Available Recording(s)

In his opera Les Troyens, Berlioz demonstrates an astonishing mastery of episode, expression, and impulse. It is a dramatic realisation of a familiar tale, drawn from Berlioz' powerful grasp of the meta-human personalities within, and is coloured by the hand of one of the great innovators of orchestration.

If Berlioz' Romeo et Juliette is an astounding feat of musical incarnation, so too, in very different ways, is his opera Les Troyens. Berlioz in February of 1853 visited Liszt at Weimar, renewing personal and artistic friendship. (Each composer dedicated his Faust to the other.) He discussed an opera on Shakespearean models using the text of Virgil's Aeneid. "For the last three years I have been tormented by the idea of writing a vast opera, of which I should write both words and music... I am resisting the temptation, and trust I shall continue to resist it to the end." Four years later, The Trojans was completed and ready for production.
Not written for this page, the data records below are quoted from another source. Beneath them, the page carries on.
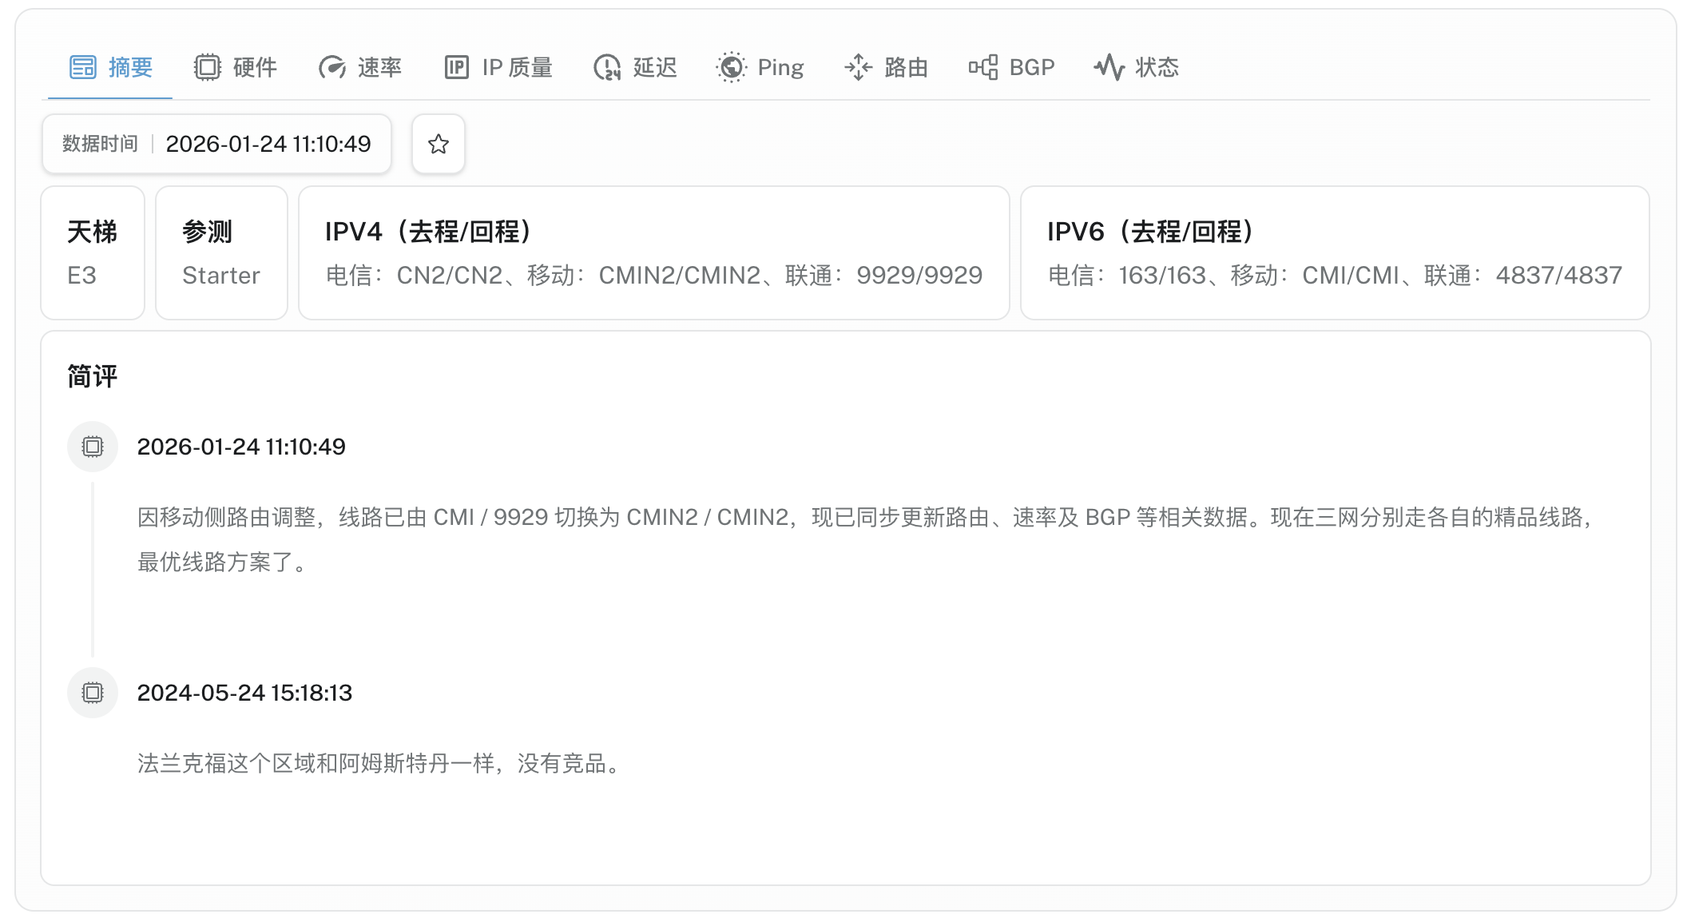Click the status pulse waveform icon

pos(1109,67)
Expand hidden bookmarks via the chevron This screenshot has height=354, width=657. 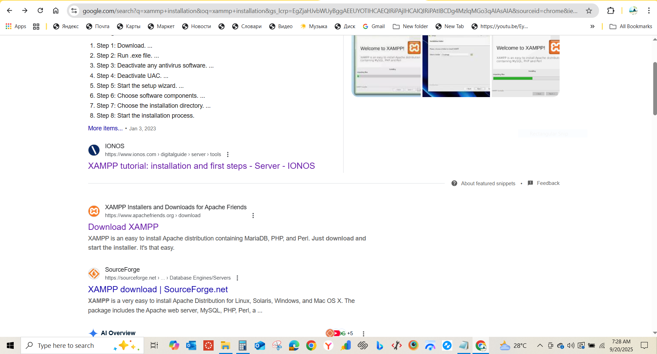tap(593, 26)
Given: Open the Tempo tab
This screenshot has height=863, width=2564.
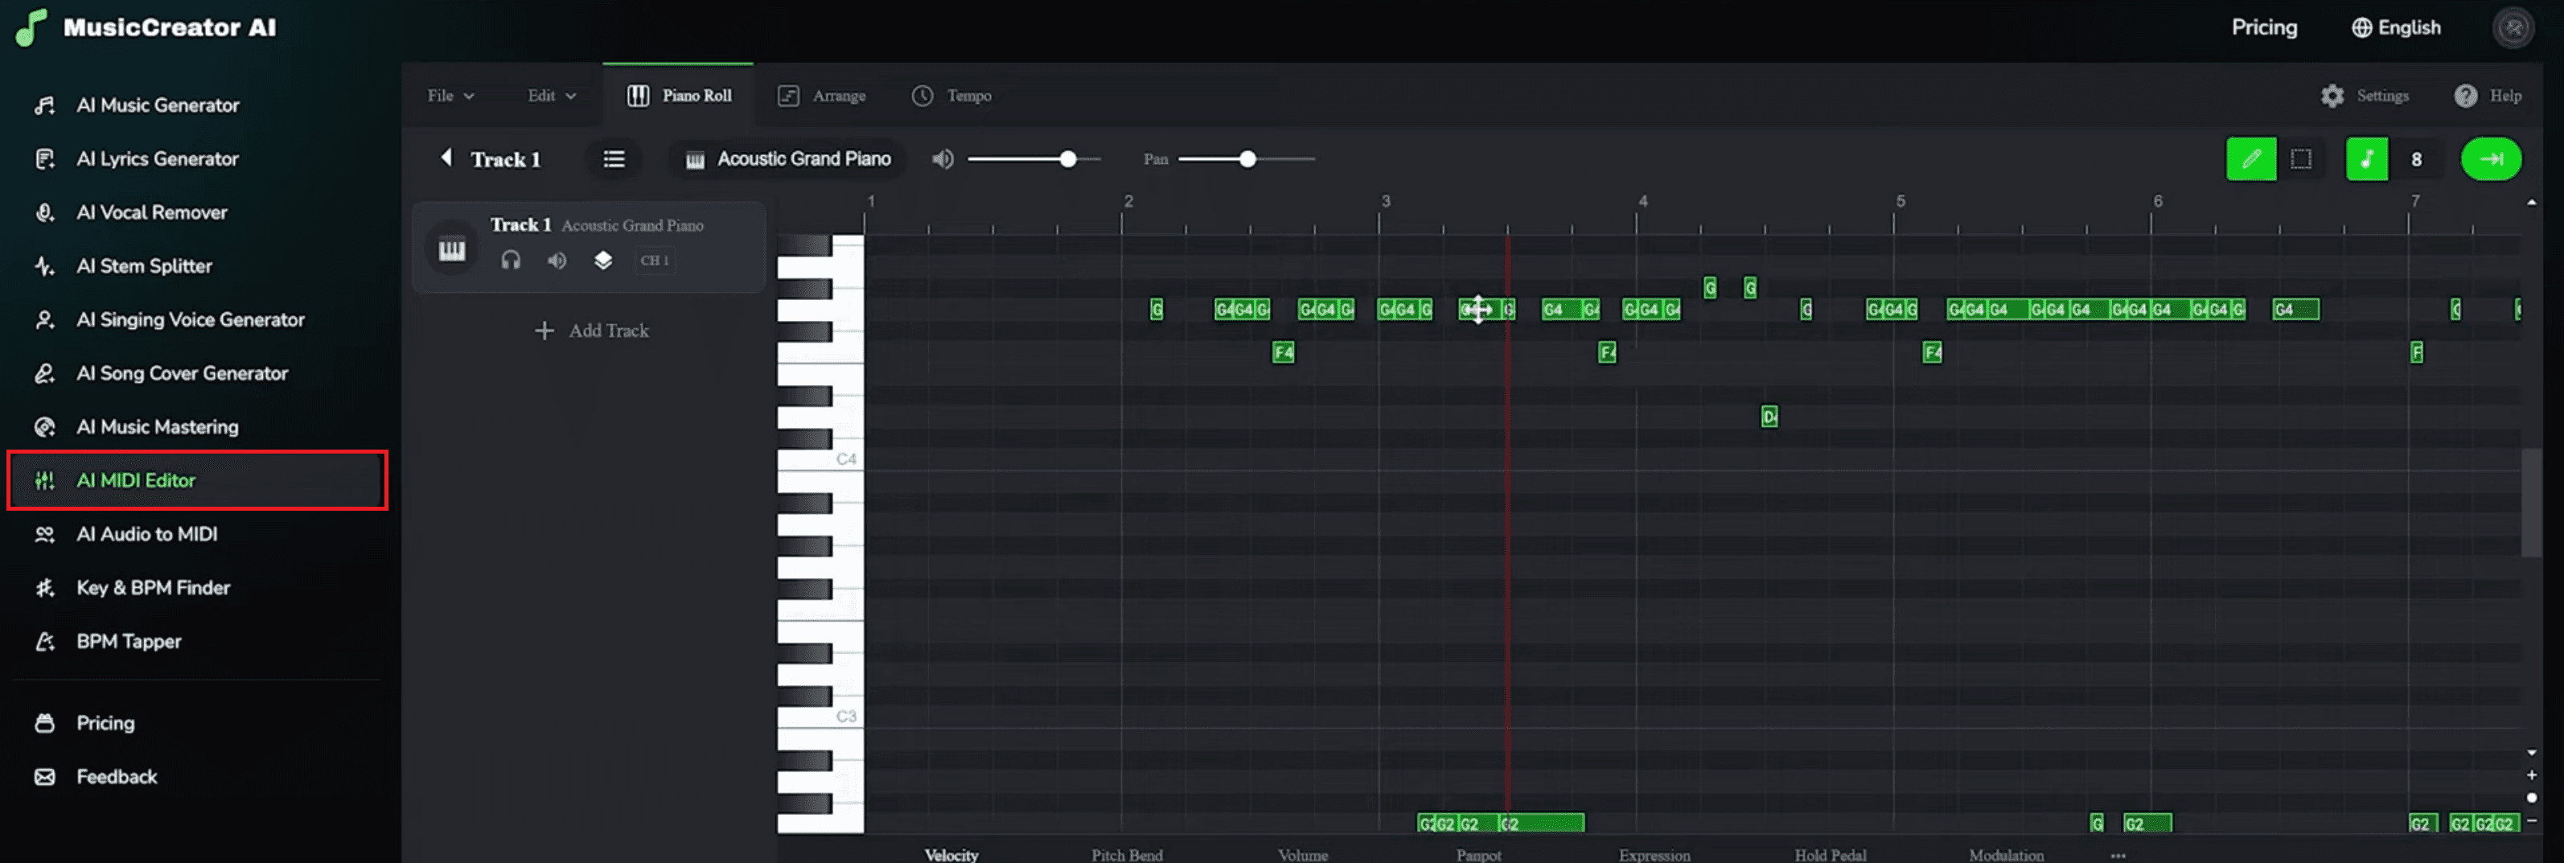Looking at the screenshot, I should coord(952,96).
And what a production it was. Berlioz' memoirs are riddled with contempt for the bureaucrats who demanded cuts, rewrites, and simply risible alterations. In a letter to the Emperor dated 28 March, 1858, Berlioz begged protection from two conductors "who are my enemies".

It was finally produced at the Théâtre-Lyrique in Paris on 4 November, 1863. "The performance was a flawed one, as it could hardly fail to be... it was absurd in some parts and ridiculous in others, " wrote Berlioz. Its enormous length, huge orchestra and corps de ballet, tremendous staging and scenery requirements, and chaos among the producers led to fiasco. After opening night, ten more cuts were made.

Declaring the opera's execution "a contemptible parody", Berlioz hectored at comic length: "Instead of a real waterfall, there was a painted one; the dancing satyrs were represented by little girls of twelve, and the blazing branches which they ought to have waved were forbidden for fear of fire. There were no dishevelled nymphs flying through the forest crying 'Italy!'..." and so on. It ran twenty-one nights.